16. The data processing apparatus of claim 15, wherein in a manner of collecting the statistics about the first statistic of each basic element in the reference sample and comprised in the sample fragments, the code further causes the processor to be configured to:

traverse all basic elements in the reference sample; and

add one to a first statistic of a basic element when the basic element is comprised in a sample fragment.

17. The data processing apparatus of claim 15, wherein in a manner of dividing the reference sample into the at least two reference sub-samples, the code further causes the processor to be configured to:

traverse all basic elements in the reference sample;

determine that the position of the basic element in the reference sample is the spacing position when the first statistic of the basic element is less than the first threshold;

determine the division point according to the spacing position; and

divide the reference sample into the at least two reference sub-samples according to the division point.
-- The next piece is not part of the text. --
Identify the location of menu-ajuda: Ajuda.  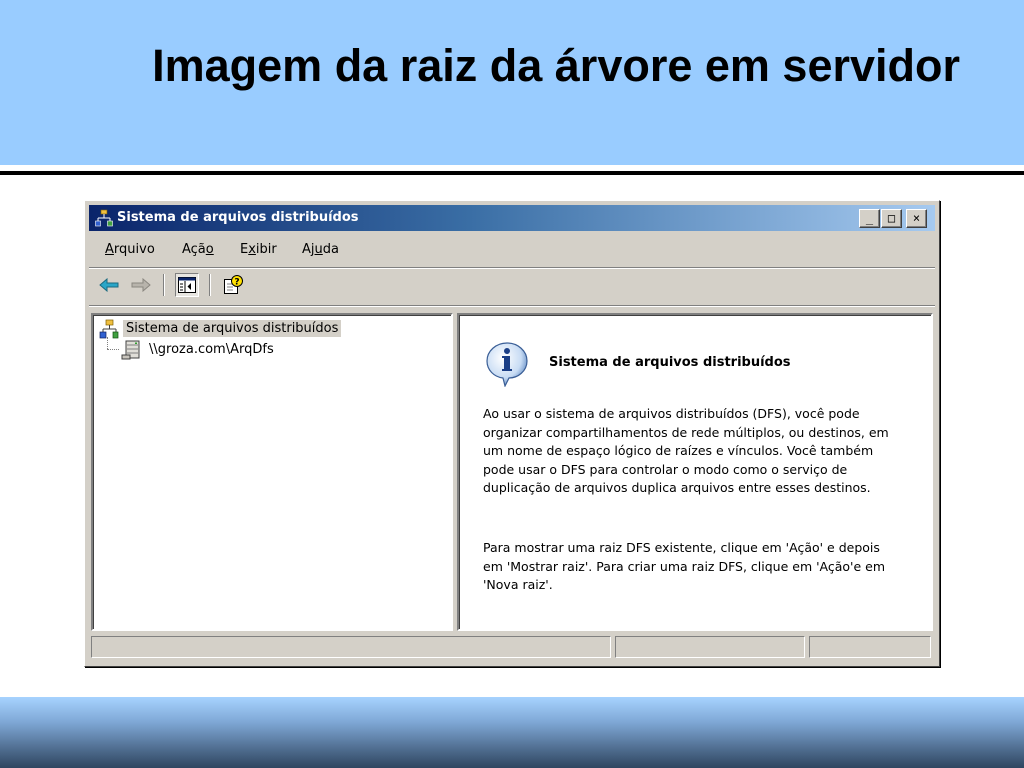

18. The data processing apparatus of claim 15, wherein in a manner of collecting the statistics about the second statistic of each reference sub-sample of the reference sample and comprising the sample fragments, the code further causes the processor to be configured to:

traverse all reference sub-samples of the reference sample; and

add one to a second statistic of a reference sub-sample when the reference sub-sample comprises at least one basic element in the sample fragments.

19. The data processing apparatus of claim 15, wherein after combining the first adjacent reference sub-samples and when a quantity of reference sub-samples is greater than a third threshold, the code further causes the processor to be configured to:

increase the second threshold; and

combine a plurality of second adjacent reference sub-samples when a sum of second statistics of the second adjacent reference sub-samples is less than the increased second threshold.

20. The data processing apparatus of claim 15, wherein the data processing system further comprises a second sample set, the second sample set comprising at least two sample fragments, and before traversing all the sample fragments in the first sample set and collecting the statistics about the first statistic of each basic element in the reference sample and comprised in the sample fragments, the code further causing the processor to be configured to segment the second sample set into at least two first sample sets.